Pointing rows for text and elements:
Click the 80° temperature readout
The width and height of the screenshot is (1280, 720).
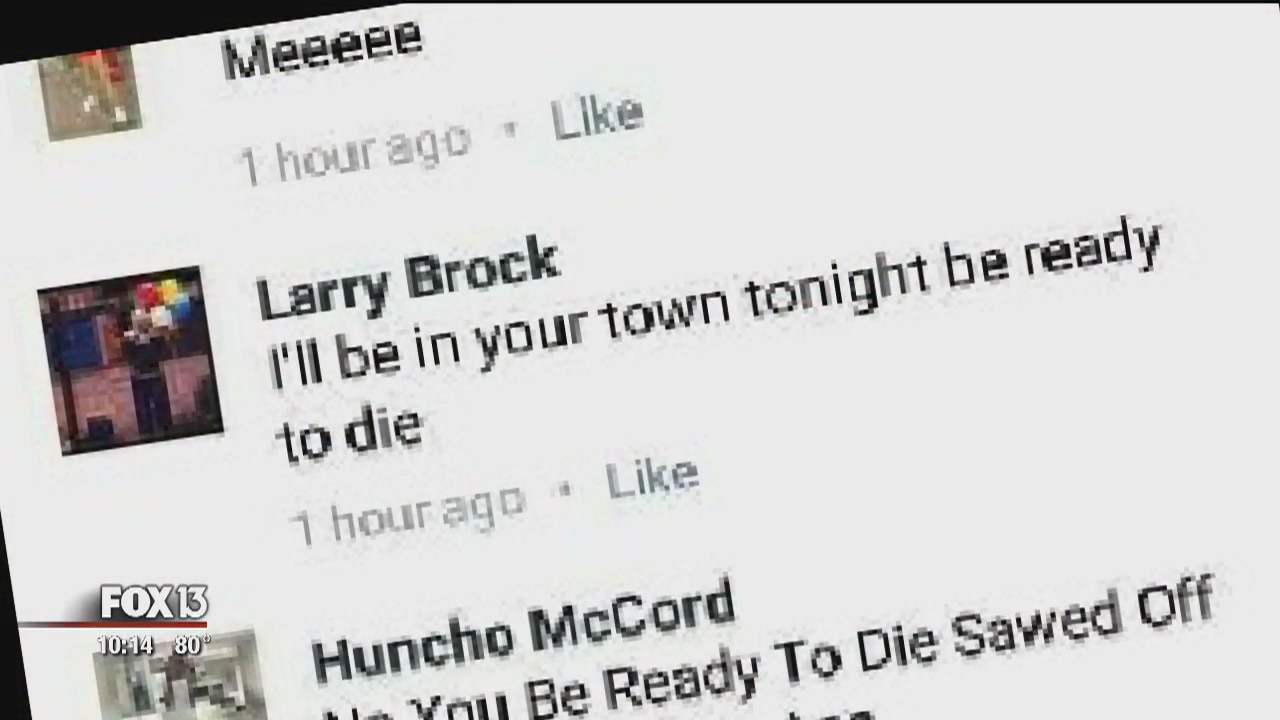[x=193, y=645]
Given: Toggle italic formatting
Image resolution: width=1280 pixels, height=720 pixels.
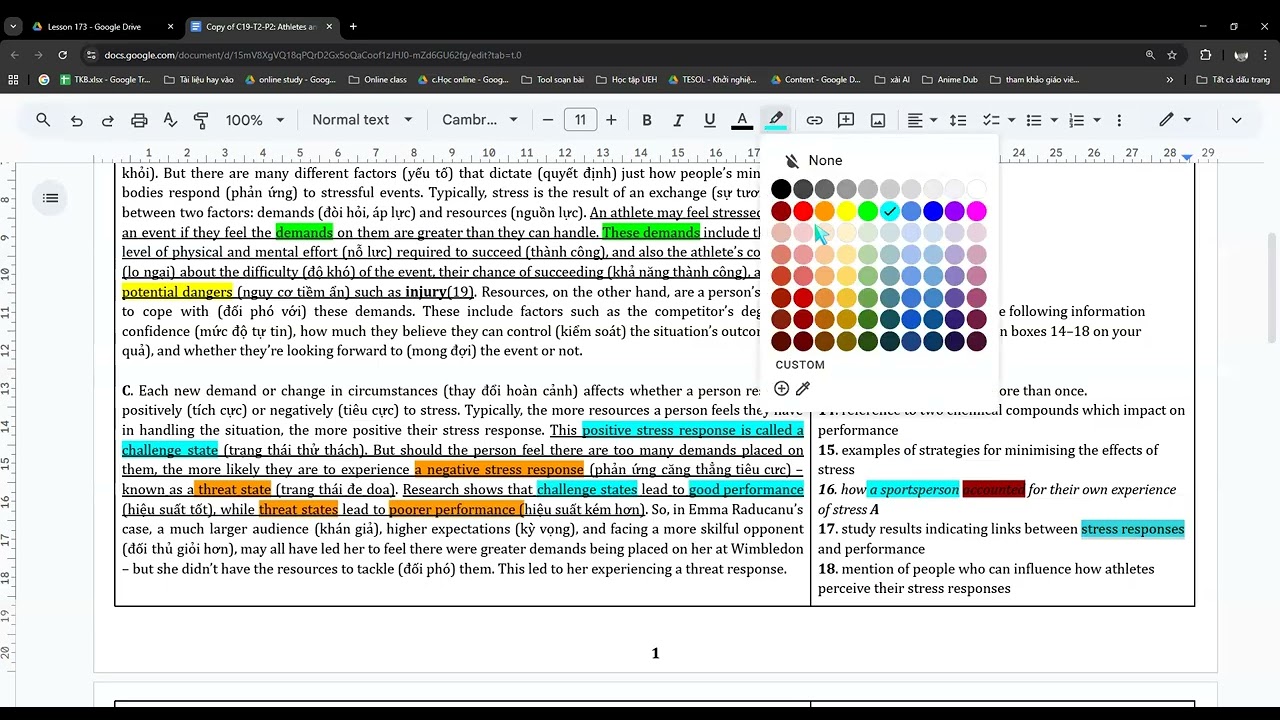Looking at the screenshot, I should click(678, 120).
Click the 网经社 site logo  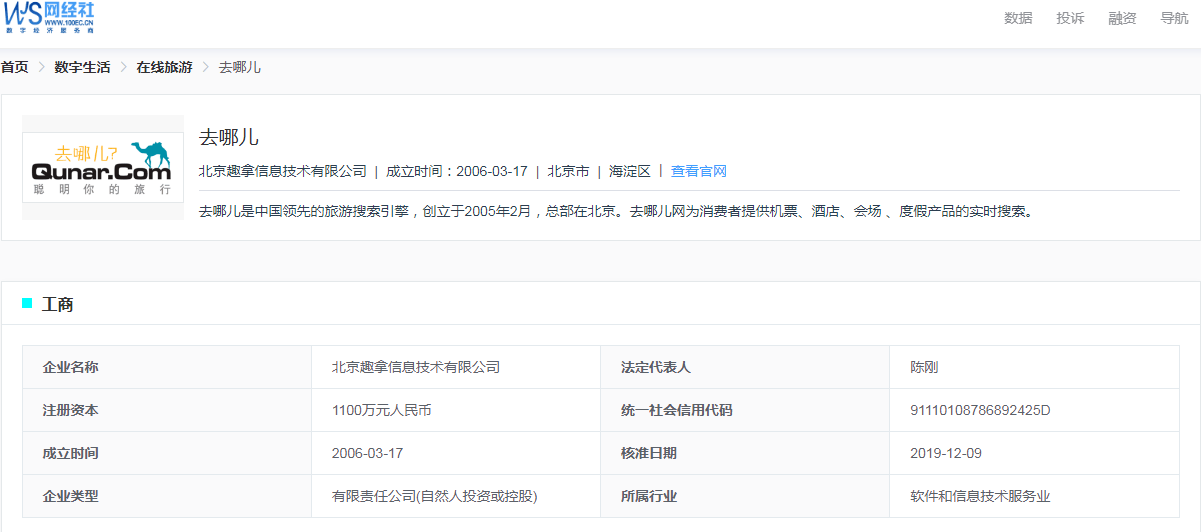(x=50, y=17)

...

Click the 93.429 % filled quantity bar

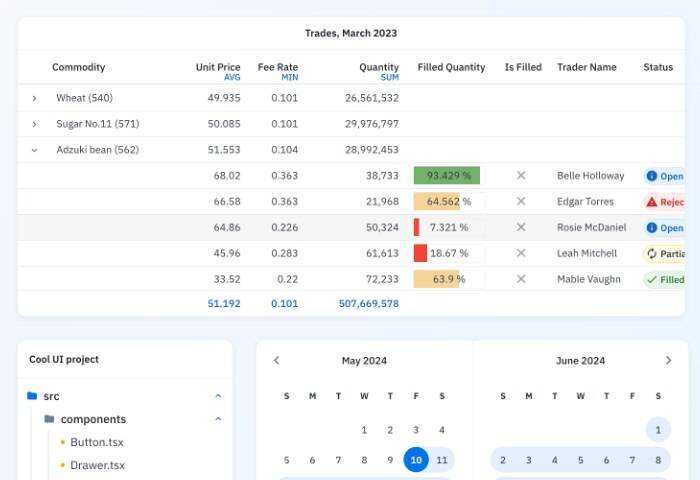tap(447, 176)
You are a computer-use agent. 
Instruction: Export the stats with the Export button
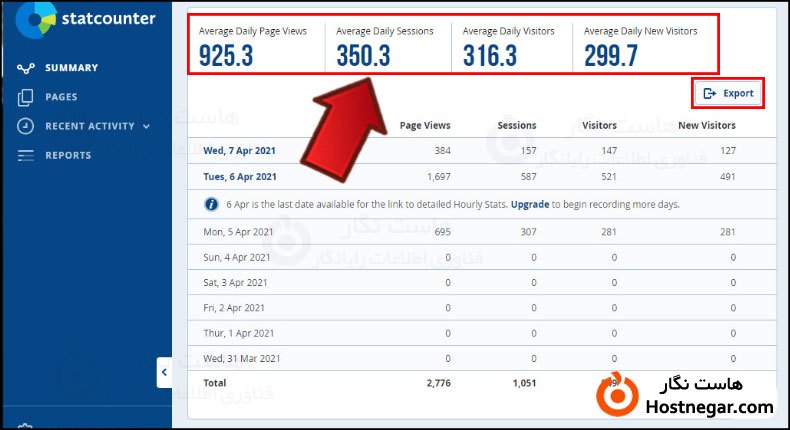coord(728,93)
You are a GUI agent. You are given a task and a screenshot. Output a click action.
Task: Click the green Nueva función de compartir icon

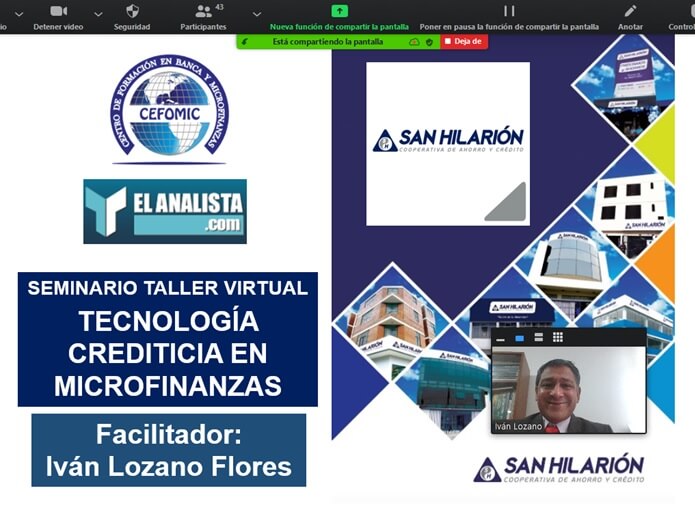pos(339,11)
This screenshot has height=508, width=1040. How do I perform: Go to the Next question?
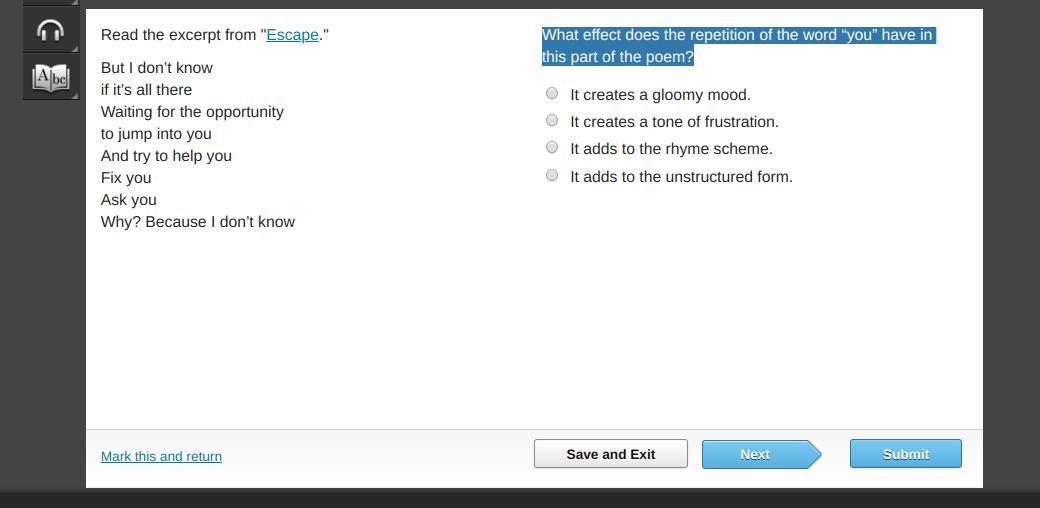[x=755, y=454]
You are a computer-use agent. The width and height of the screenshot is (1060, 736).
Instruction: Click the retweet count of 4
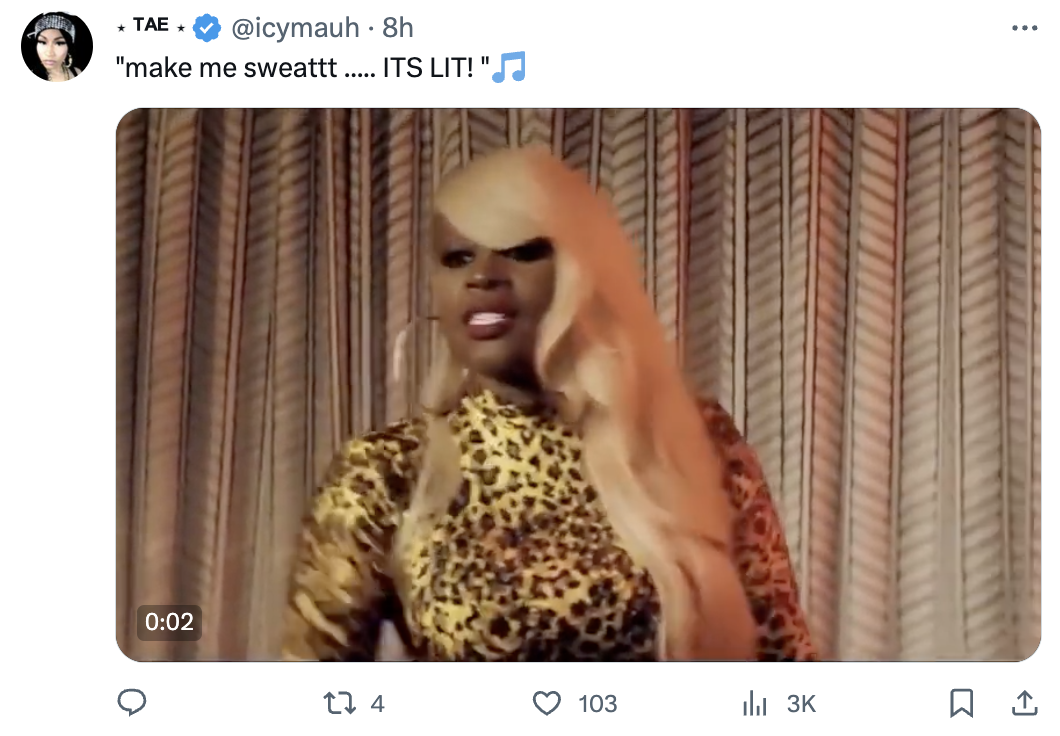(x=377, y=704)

--

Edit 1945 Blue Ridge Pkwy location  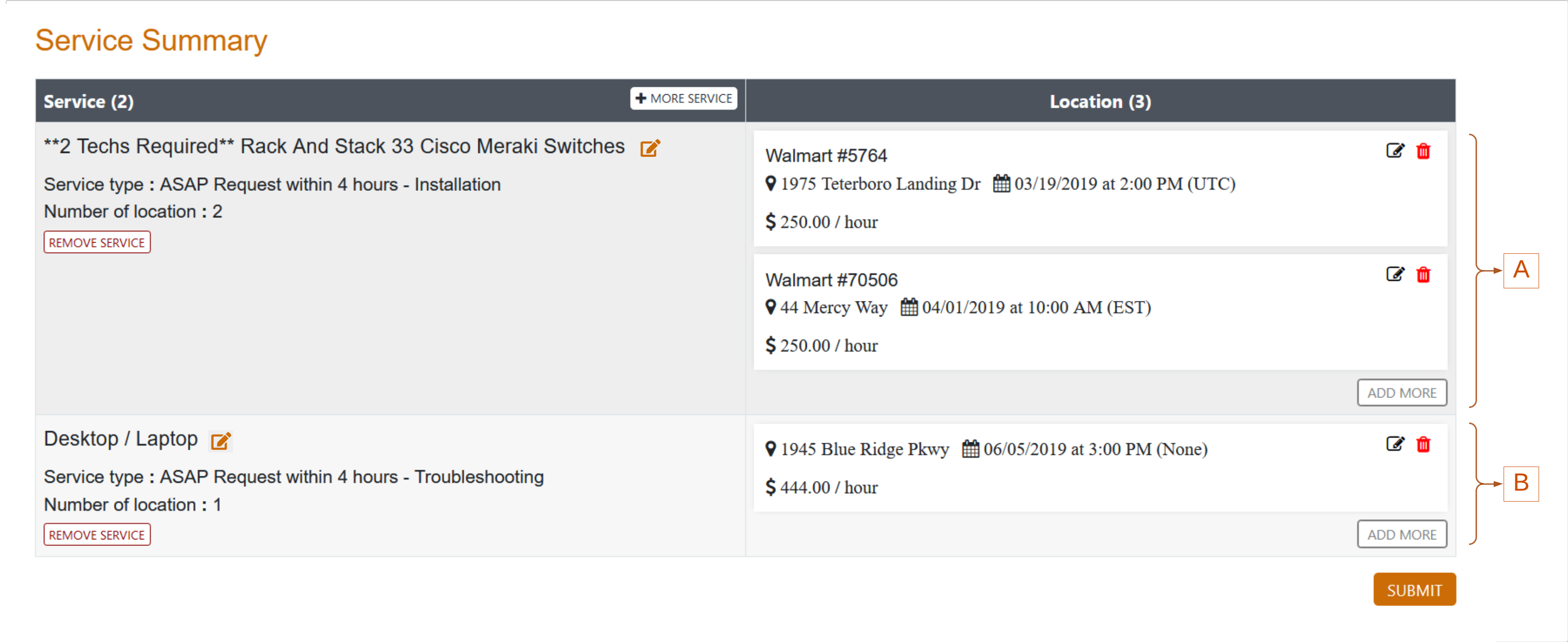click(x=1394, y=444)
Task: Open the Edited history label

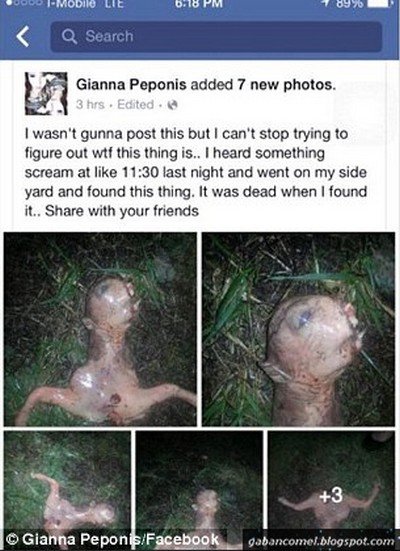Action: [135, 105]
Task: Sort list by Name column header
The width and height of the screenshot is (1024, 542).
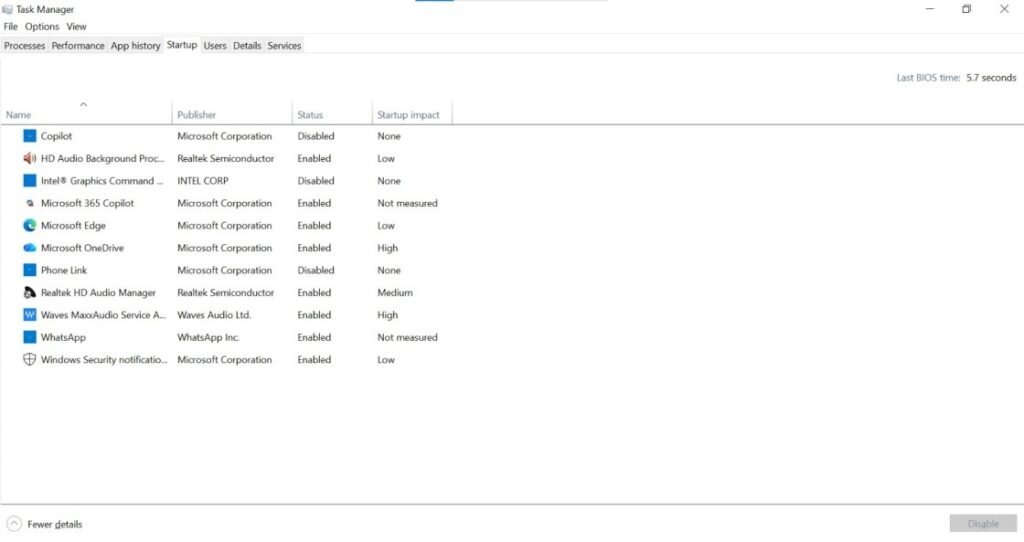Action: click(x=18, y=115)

Task objective: Write out everything from the line containing "Task: Sort list by Name column header" down to the line containing "Action: click(x=18, y=115)", both ends and the requests included, with each coordinate in the answers multiplied by 2.2 and rounded to a whole number, halves rounding up. Leave the pictures out.

Exercise response:
Task: Sort list by Name column header
The width and height of the screenshot is (1024, 542).
Action: click(x=40, y=253)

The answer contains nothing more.